ASSIGNED TASK:
Copy the text of the entries below word for word, leaving out any pictures.

MATERIAL FOR THIS TASK Start Marker

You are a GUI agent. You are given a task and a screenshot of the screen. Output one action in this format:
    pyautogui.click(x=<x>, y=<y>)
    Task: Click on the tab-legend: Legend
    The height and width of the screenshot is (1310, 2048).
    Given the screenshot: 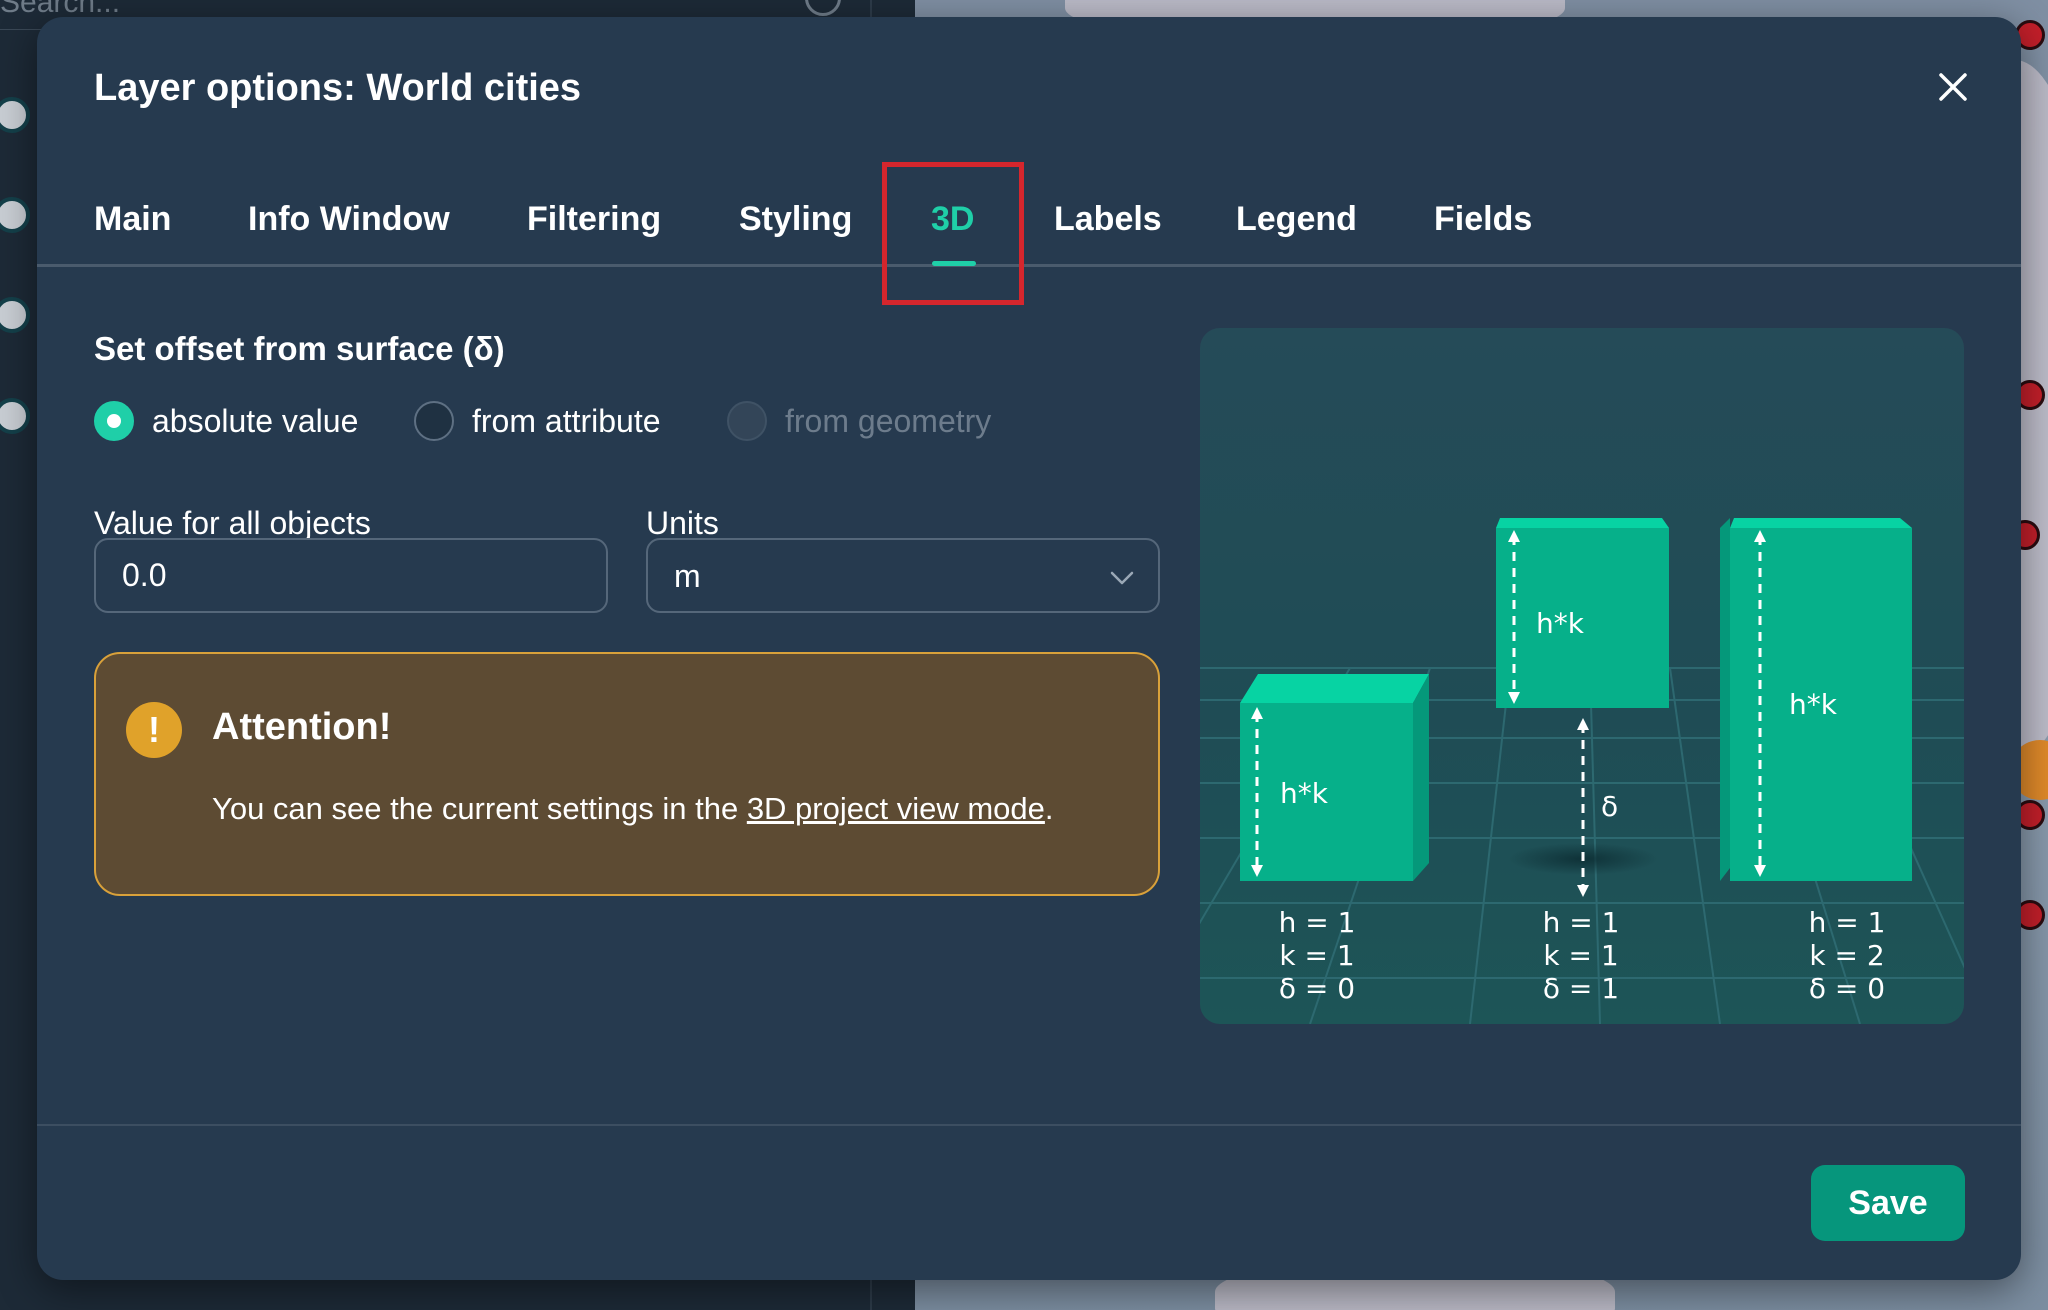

MATERIAL FOR THIS TASK End Marker

ANSWER AREA:
You are a GUI agent. You are given a task and a screenshot of the screen. Output one action in this format:
    pyautogui.click(x=<x>, y=<y>)
    Task: Click on the tab-legend: Legend
    The height and width of the screenshot is (1310, 2048).
    Given the screenshot: 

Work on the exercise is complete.